Published on Eurasian Perspectives

Why PISA is an important milestone for education in Belarus

In April and May 2018, children all over Belarus took tests for the international study Programme for International Student Assessment (PISA).


When students’ skills and knowledge are measured internationally, some countries get a big surprise – especially countries considered to have top-quality education. Take Germany, for example.

Germany’s first PISA results, in 2000, revealed low performance among students compared to their peers in other countries – this was called the “PISA shock”. Fortunately, this outcome triggered large-scale education reforms in Germany, leading to greatly improved PISA performance.

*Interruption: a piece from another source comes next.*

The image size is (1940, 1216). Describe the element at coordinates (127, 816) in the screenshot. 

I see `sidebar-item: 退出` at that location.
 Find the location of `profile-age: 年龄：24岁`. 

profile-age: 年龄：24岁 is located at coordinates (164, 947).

On the other hand, PISA results are sometimes a pleasant surprise. Take for example the high performance in 2012 of Vietnam – a country with low per capita income but, apparently, a very efficient education system.

Around the world, interest in measuring the real learning outcomes of school students has been on the increase. The number of countries participating in the PISA study, managed by the Organization for Economic Cooperation and Development (OECD), grew from 32 in 2000 to 79 in 2018.

This year, Belarus participated in the PISA assessment for the first time, with support from the Belarus Education Modernization Project, which is financed by the World Bank.

For Belarus, as for the six other countries joining PISA in 2018, participation means an opportunity to look at the education system through an international lens. By identifying the strengths and bottlenecks of its education system, Belarus will be better able to understand student performance in mathematics, reading comprehension, and science.

PISA examines not only students’ aptitudes at assimilating and applying school knowledge, but also their “soft skills” – skills that are increasingly important in a rapidly changing world. Since 2012, the OECD has introduced additional dimensions to the PISA test, including measuring socio-emotional skills such as collaborative problem-solving.
In PISA 2018, Belarusian students participate in a global competence assessment, which measured children’s capacity to examine local, global and intercultural issues; to understand and appreciate the perspectives and world views of others; to engage in open, appropriate and effective interactions with people from different cultures; and to act for collective well-being and sustainable development.

Why does all this matter? Because in today’s globalized world children without an international perspective risk having less opportunities than their peers who can travel and learn about the world. Here, for example, is a question covered in the global competence survey:

“Explain why some countries suffer more from global climate change than others.”

Such questions will no doubt spark a lot of discussion among students!

PISA provides very interesting insights into how children learn best. For example, we now know that students benefit greatly from a combination of teacher-directed and self-motivated instruction. And we know that students who are fully committed to their educational development from poorer families may outperform children from affluent families but who are less dedicated.

The first results for Belarus will be revealed in 2019. That’s when we will find out if Belarus gets a “PISA shock”… or a pleasant surprise!

But, as every good teacher knows, it isn’t the score itself that ultimately matters. The most important thing for Belarus is to learn what is working well in its education system, and what needs “further improvement”.